Indivior PLC (LSE/Nasdaq: INDV), a leading addiction treatment company, today announced that it has gained exclusive global rights to develop, manufacture, and commercialize Alar Pharmaceuticals Inc.'s ("Alar") portfolio of long-acting injectable formulations that release a prodrug¹ of buprenorphine at varying durations, including its lead long-acting injectable ("LAI") candidate, ALA-1000.

ALA-1000 is a sustained-release LAI prodrug of buprenorphine. With dosage intervals of potentially up to four times per year, ALA-1000 could address unmet opioid use disorder ("OUD") patient needs with a longer duration of treatment, which could provide an option for patients seeking a less frequent maintenance therapy regimen, for patients living in remote areas without easy access to care, and for high-risk patients, such as those transitioning from the Justice system.

Under the agreement with Alar, Indivior will pay $10 million to secure exclusive global rights (except in China, Hong Kong, Taiwan and Macau) to develop, manufacture and commercialize ALA-1000 and Alar's future buprenorphine-based LAI product candidates. The $10 million payment is in addition to an initial $5 million option payment made by Indivior to Alar in Q1. Alar is entitled to potential milestone payments if various developmental, regulatory, and commercial goals are achieved.

"Alar provides Indivior with a unique opportunity to further address unmet patient needs in the treatment of OUD with potentially the first three-month buprenorphine LAI," said Christian Heidbreder, Chief Scientific Officer. "By providing a therapeutic option for patients who might benefit from less frequent dosing, ALA-1000 has the potential to broaden the spectrum of care for OUD treatment as well as enhance the addressable patient population."

ALA-1000 is an investigational drug and is positioned to be the first three-month buprenorphine administered subcutaneously entering the clinical stage. Results from a single-ascending dose ("SAD") study, announced by Alar in January 2022, demonstrated the safety, tolerability and sustained release profile of ALA-1000 over 12 weeks in patients with OUD². Alar has been granted composition of matter and formulation patents for ALA-1000 covering sustained-release buprenorphine formulations with expiry in 2037 and 2039.
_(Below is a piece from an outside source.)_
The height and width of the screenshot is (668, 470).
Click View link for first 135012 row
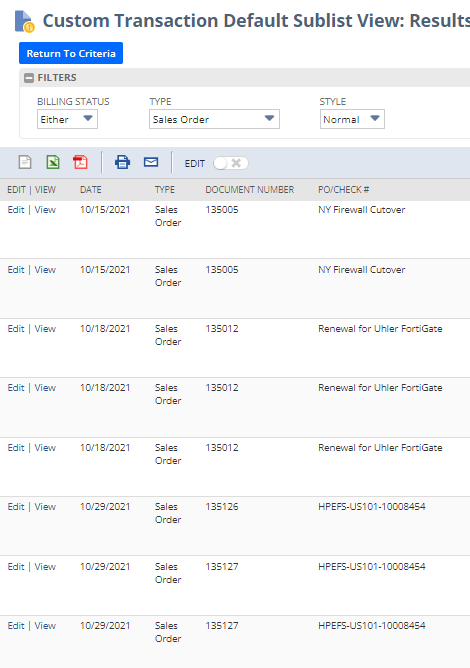tap(45, 328)
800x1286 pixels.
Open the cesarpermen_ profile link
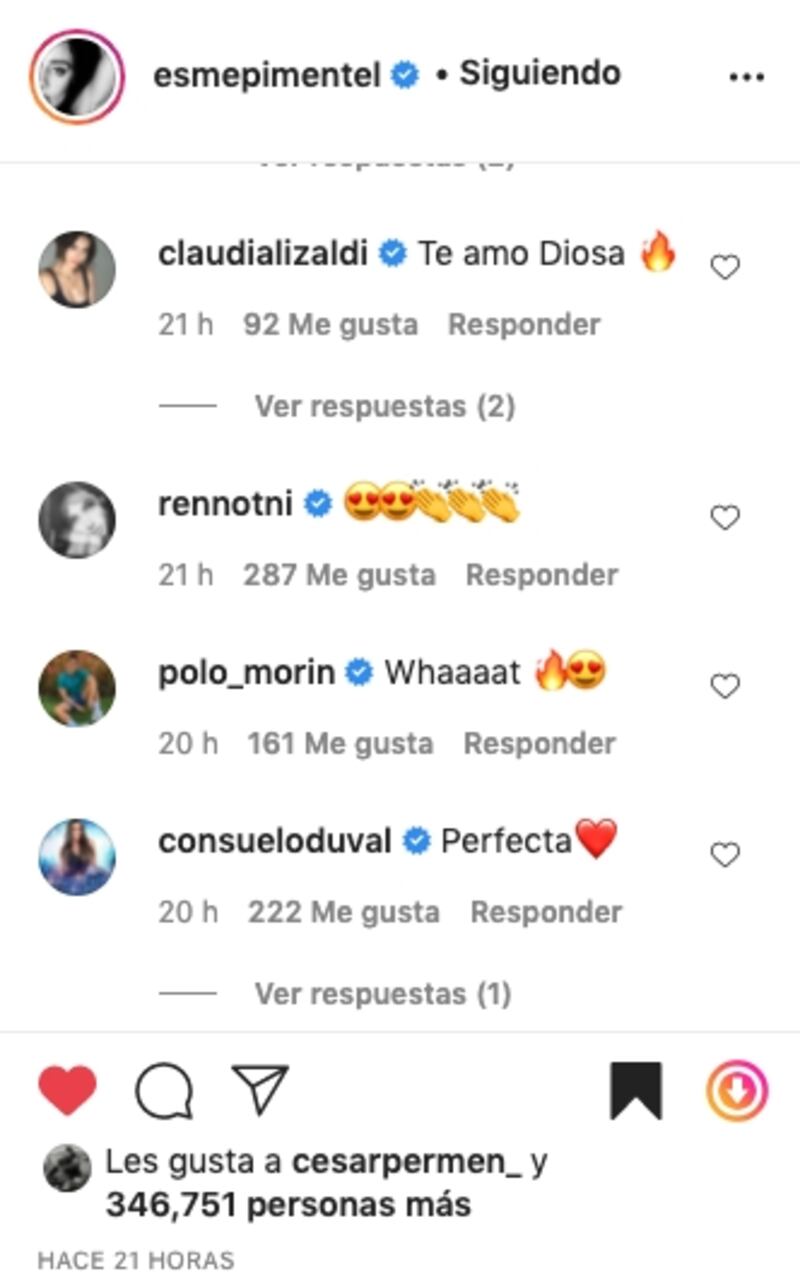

Based in Taichung, Taiwan, Alar is a drug development company which focuses on developing long-acting drug products for central nervous system ("CNS") disorders and chronic diseases, utilizing its proprietary depot technology. Compared with other long-acting subcutaneous injection technologies, its proprietary platform has been associated with distinctive characteristics such as low viscosity solution, small injection volume and sustained drug release profile.